__AIM OF THE TASK__.
Below are some records; copy each line in them that contains "will".

DATASET EXTRACT section start

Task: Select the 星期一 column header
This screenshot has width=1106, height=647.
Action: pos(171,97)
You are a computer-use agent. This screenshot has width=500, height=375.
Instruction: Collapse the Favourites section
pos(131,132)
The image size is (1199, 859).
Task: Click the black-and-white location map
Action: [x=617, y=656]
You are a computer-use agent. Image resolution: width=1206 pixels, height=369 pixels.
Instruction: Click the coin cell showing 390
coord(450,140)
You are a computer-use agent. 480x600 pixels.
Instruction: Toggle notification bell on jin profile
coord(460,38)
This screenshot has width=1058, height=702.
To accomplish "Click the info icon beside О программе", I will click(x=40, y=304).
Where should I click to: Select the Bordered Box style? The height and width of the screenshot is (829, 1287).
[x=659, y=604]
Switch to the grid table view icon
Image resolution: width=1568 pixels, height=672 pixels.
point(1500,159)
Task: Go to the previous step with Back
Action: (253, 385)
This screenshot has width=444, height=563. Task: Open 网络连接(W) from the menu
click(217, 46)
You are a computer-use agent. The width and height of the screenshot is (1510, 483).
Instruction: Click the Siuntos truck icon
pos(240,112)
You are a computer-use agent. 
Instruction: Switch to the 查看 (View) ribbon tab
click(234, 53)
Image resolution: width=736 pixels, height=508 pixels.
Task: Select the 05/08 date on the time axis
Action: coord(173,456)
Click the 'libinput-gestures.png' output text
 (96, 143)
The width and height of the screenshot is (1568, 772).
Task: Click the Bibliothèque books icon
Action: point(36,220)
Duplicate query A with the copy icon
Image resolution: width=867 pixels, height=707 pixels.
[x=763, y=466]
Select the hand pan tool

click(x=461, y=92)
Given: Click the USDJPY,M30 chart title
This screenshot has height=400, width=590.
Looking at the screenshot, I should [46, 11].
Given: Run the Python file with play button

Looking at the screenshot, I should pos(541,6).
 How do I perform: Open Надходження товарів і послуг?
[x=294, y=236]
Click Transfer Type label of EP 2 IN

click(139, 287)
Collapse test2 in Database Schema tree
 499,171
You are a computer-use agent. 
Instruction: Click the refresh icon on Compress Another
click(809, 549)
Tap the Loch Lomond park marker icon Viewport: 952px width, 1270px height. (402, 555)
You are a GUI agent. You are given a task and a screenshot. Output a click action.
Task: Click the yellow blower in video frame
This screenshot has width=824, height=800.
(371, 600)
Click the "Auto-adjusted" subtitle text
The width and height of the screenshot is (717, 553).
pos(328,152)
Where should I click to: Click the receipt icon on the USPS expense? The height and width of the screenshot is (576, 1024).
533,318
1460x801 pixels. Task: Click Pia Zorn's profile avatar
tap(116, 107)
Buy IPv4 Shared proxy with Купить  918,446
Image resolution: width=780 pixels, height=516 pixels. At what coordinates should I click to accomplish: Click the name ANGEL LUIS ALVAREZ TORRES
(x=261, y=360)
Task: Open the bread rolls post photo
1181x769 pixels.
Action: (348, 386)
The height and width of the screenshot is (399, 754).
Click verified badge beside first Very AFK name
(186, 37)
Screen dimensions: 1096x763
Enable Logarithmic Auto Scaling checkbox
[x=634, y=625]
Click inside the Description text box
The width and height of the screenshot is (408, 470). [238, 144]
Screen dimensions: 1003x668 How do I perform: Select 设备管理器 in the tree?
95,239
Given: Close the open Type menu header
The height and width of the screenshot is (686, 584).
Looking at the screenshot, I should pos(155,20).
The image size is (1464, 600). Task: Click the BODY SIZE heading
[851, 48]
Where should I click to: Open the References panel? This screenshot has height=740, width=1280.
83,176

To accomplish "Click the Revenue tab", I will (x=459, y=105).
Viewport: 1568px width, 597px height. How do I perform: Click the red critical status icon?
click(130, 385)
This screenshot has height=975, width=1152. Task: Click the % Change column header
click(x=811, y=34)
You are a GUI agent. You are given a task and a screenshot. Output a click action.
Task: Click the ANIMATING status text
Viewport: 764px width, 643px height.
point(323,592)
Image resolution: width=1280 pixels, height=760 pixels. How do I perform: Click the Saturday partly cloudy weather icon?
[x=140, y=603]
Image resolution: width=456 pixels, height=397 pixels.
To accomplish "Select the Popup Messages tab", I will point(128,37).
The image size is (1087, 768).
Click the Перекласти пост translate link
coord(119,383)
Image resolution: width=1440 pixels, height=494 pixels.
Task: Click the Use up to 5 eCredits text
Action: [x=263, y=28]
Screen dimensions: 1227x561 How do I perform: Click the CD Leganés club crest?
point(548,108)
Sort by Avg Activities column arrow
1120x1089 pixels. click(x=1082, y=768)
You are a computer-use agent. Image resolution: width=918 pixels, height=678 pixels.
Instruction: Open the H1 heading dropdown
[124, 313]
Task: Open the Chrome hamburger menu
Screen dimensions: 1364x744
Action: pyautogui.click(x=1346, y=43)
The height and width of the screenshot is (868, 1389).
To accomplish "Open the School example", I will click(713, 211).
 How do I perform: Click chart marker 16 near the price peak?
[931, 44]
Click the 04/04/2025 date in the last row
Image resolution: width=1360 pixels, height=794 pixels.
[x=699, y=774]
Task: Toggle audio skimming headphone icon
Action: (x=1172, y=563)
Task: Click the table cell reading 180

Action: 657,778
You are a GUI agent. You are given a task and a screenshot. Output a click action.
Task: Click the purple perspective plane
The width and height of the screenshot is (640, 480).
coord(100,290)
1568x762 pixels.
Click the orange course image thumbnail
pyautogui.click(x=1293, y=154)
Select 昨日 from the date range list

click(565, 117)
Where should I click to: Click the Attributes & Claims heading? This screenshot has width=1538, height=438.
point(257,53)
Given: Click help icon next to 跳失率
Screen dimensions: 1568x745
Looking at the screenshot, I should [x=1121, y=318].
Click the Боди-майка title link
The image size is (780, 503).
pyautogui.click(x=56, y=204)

DATASET EXTRACT section end

__TASK SOLUTION__.
To accomplish "Click the info icon beside О программе", I will click(x=40, y=304).
To accomplish "Click the Revenue tab", I will (x=459, y=105).
To accomplish "Select the Popup Messages tab", I will point(128,37).
To accomplish "Open the School example", I will click(713, 211).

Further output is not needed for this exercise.